Background and identification ¶
HP started using this system chassis in 2015 on Intel and AMD systems. HP continues to use it to this very day for most new systems.
The quickest way to visually identify these systems is to look at the bottom of laptop and see there are no access panels, since this series doesn't have any for easy component access. This is true for both the Intel and AMD models.
Another way to identify this system is to check for a p after the screen size indicator. One example of this machine series is the 15-p263nr. The digits after the p designation will depend on the specs and processor brand, since HP does not use a catch all model number for their consumer grade machines.

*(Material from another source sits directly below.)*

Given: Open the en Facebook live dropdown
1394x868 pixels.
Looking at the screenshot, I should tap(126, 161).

One of the problems with this chassis is it is very easy to mix up with a model you would assume has access panels since the chassis is strikingly similar to models with actual serviceability. The only surefire way to avoid this machine if you will have a problem with the upgrade difficulty is to check for a RAM access panel and make 100% sure it's not one of these machines.
Repair difficulty ¶
The HP Pavilion 15 P series system requires a partial or complete teardown to access basic components.
Memory: Access to the memory requires motherboard access. In order to replace the memory, expect to do a complete system teardown.

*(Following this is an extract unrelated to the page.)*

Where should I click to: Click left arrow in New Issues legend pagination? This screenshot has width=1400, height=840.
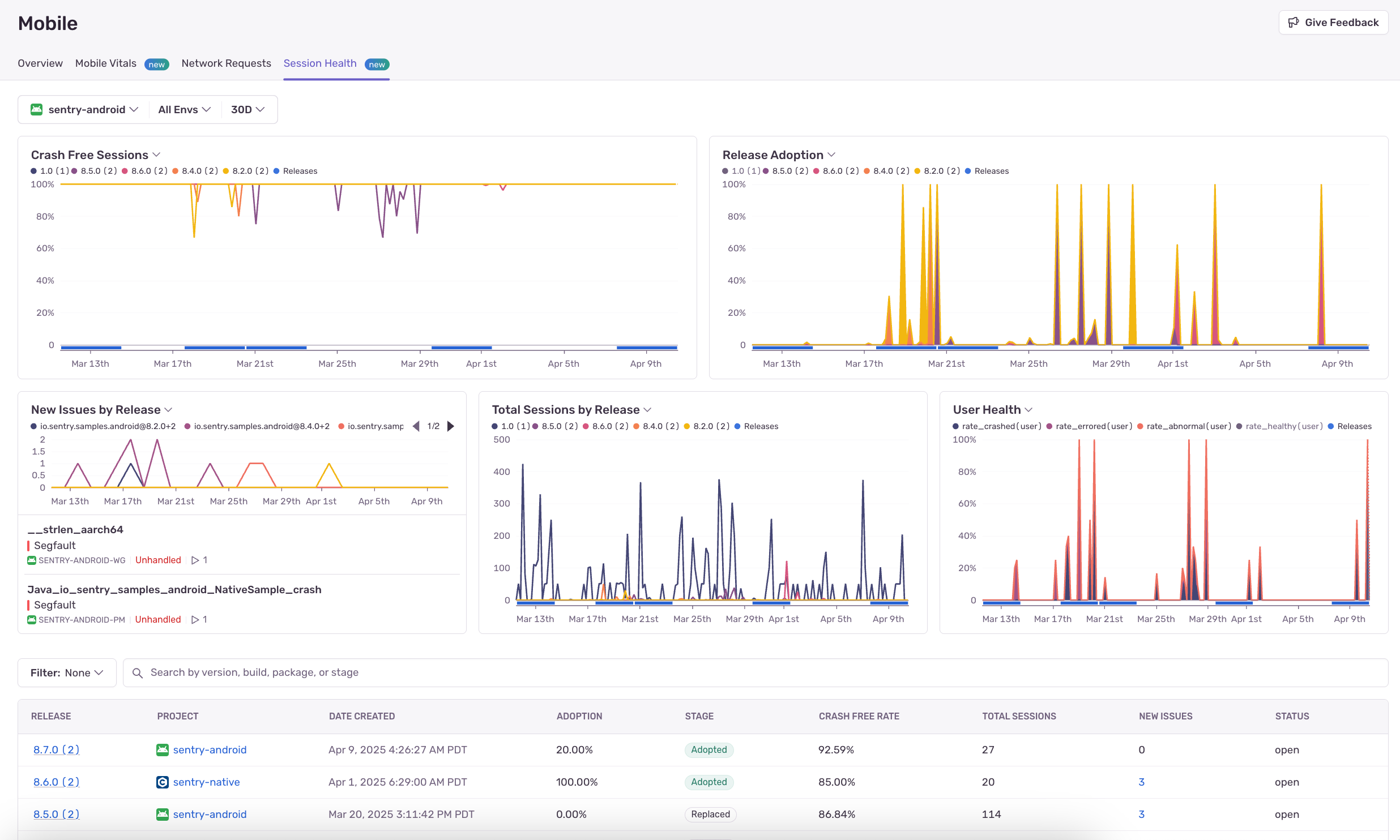(417, 426)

Hard drive: The hard drive on the vast majority of these machines is also difficult to access. In order to access the hard drive you need to remove the palmrest and disconnect the flat flex that connects the headphone jack daughterboard to the motherboard.
Wireless card: The wireless card not only requires the palmrest to be removed, but it is also whitelisted. You not only need to remove the palmrest to access the wireless card, but it also has to be an HP approved module as well.
The Realtek card also appears to be a nonstandard module size, judging from how wide the screw holes are on the HP module, compared to a industry standard module, along with PCB size. It may not be possible to use other modules in the Realtek model.
HP has opted to make many components in this system unnecessarily difficult to replace. The vast majority of components are still upgradeable but HP made them hard to access to discourage users to upgrade the system. Newer models are likely to be nearly as bad as the example used in the device page.
Due to the general nature of this Device page, specs are not provided. To look up the specs of your system, search the model number online through HP or Google.